**TEXT SHOWN**:
# # # #

As the health exchange open enrollment period begins, here are some tips for managing new health insurance plans better than your practice did in 2014.
Last February many practices experienced the full affect of new Affordable Care Act plans; in a very negative way. Few were prepared for the effects of out-of-network plans, narrowed network plans, and mirrored plans. There was little to no communication from the insurance companies. And patients were often sold plans where none of their physicians, labs, radiology groups, or rehabilitation centers was in-network, despite what they were told.
Insurance websites were not accurate: They often did not show the status of out-of-network practitioners. So, when patient claims started processing at 50 percent (out-of-network rates applied) everyone was sent scrambling. Patients were yelling at their physicians, and physicians were asking why their patients had purchased a plan that did not include them as in-network. Complete mayhem. Finger pointing, and absolute frustration ensued.
Once everyone calmed down, we realized insurance companies had not disclosed all pertinent information. So, the focus changed, patients felt empowered to call up their insurance plans and attempt to resolve these problems. Many were granted "continuation of care" authorizations, most just stopped going to the doctor. This has created the opposite effect of what the ACA originally had hoped to accomplish.
I'm bringing all of this up again, not to throw stones at the insurance companies, but to inform you that it is "open enrollment" for these plans again. The plans will go into effect on Jan. 1, 2015.
If your practice was affected by these new plans this past year, now is the time to think about a battle plan and how to implement it, before the new year begins. Here are some points you should add to your plan:
• While your staff is verifying the patient's insurance (oftentimes this happens before the patient comes in, and they do not have a copy of the insurance card yet) it's a good idea to ask, "Is this a (name your state) plan covered under an exchange?"

# # # #

**WHAT THIS EXERCISE ASKS**:
**a.** In the article on health exchange plans, why did everyone start scrambling once patient claims began processing at 50 percent? Answer in one to three sentences.
**b.** Continue the article on managing health exchange plans, picking up after its last sentence.

# # # #

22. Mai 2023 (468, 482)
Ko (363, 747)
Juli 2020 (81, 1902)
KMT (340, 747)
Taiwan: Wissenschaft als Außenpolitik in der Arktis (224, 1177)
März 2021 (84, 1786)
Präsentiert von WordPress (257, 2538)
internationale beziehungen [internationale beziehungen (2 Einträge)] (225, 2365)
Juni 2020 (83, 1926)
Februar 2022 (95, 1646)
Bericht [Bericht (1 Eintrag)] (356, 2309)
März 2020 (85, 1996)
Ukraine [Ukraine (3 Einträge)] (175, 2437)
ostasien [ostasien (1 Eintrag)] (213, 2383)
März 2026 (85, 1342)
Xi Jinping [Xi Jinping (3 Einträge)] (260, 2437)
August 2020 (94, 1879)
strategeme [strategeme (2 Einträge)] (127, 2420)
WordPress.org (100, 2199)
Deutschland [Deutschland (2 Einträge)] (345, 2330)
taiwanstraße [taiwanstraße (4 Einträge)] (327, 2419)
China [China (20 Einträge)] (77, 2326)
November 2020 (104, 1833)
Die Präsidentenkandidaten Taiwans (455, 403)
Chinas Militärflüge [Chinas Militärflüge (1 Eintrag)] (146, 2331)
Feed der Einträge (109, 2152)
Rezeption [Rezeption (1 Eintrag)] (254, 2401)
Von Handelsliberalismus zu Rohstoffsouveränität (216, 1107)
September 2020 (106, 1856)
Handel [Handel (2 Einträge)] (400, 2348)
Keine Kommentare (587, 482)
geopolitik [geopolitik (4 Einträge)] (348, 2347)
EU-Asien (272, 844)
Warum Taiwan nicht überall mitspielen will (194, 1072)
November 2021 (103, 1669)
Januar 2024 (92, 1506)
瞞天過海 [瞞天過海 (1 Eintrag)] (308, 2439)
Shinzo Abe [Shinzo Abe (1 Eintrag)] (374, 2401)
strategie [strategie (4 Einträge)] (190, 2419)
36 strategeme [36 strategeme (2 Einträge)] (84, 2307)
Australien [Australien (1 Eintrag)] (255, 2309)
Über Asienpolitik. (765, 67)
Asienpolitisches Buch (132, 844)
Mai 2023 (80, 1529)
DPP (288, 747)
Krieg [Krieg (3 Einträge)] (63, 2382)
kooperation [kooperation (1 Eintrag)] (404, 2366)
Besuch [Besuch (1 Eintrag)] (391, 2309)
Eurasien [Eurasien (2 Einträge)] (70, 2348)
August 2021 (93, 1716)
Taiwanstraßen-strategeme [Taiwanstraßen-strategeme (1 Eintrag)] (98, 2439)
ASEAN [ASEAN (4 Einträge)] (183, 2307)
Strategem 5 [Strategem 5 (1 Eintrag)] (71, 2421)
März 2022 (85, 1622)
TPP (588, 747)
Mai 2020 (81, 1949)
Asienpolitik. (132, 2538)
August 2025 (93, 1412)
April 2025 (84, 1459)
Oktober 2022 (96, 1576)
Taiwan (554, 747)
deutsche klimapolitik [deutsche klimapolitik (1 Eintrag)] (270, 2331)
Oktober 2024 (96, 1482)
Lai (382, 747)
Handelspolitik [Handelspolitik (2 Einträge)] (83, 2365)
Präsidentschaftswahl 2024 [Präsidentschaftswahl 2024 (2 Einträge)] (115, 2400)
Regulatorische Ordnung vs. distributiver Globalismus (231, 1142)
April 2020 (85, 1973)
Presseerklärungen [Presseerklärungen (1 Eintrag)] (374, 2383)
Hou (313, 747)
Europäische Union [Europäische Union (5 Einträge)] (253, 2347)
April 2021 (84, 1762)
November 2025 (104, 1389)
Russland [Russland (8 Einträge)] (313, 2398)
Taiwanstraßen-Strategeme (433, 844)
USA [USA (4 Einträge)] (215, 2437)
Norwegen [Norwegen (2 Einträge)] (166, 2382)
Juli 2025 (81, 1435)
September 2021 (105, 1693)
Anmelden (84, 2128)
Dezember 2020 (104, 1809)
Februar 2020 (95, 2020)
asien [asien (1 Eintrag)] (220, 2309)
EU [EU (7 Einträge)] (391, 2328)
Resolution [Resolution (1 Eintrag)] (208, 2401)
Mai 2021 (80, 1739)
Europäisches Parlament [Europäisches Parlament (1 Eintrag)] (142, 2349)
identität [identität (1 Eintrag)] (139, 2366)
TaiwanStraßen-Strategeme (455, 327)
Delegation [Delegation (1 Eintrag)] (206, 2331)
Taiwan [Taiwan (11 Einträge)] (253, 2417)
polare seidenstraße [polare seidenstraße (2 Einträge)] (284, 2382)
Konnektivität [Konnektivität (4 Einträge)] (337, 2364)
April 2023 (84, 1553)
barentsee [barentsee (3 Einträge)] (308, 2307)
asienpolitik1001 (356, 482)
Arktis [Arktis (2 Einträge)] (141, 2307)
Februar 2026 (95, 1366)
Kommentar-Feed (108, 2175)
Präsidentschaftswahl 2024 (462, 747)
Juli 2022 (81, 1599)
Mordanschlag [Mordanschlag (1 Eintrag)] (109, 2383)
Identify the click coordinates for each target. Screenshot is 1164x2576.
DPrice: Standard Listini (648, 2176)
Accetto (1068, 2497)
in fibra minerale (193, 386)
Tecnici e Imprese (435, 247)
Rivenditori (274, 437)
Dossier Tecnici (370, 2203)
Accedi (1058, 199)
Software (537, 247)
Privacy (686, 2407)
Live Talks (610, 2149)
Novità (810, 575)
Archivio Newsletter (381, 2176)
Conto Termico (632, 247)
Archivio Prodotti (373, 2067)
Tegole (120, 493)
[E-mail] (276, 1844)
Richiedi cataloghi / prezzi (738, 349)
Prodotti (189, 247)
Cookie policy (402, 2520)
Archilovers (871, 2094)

# # # #

**ANSWER LIST**:
**a.** The claims were being paid at out-of-network rates, and patients and practices hadn't anticipated this because insurance websites often didn't show practitioners' out-of-network status. Patients had also often been sold plans in which none of their physicians were in-network, despite what they had been told.

**b.**
• Ask the insurance company if they show your practice as in-network or out-of-network.
• Create a document for the patient to sign that states: If the insurance coverage ends up being out-of-network (despite what the insurance company may have told your staff) the patient agrees to pay out-of-network rates.
• Provide the patient with the insurance company phone number at the first visit and ask them to call and verify their benefits as well. By teaming up with the patient at the beginning, it will let the patient know that you are working withthem and not against them. When problems happen, they are more apt to call the insurance company first, rather than call to yell at your staff.
• Monitor the alpha-prefixes and group numbers for any plans that do process out-of-network. By identifying these upfront at the time of verification, you can notify the patient right away and ask them to follow up with their insurance plan.
The bottom line is to be prepared as much as possible. Have a game plan ready to go and manage these plans with thoughtfulness instead of screaming chaos. It will best serve your practice and help you retain good relationships with your patients.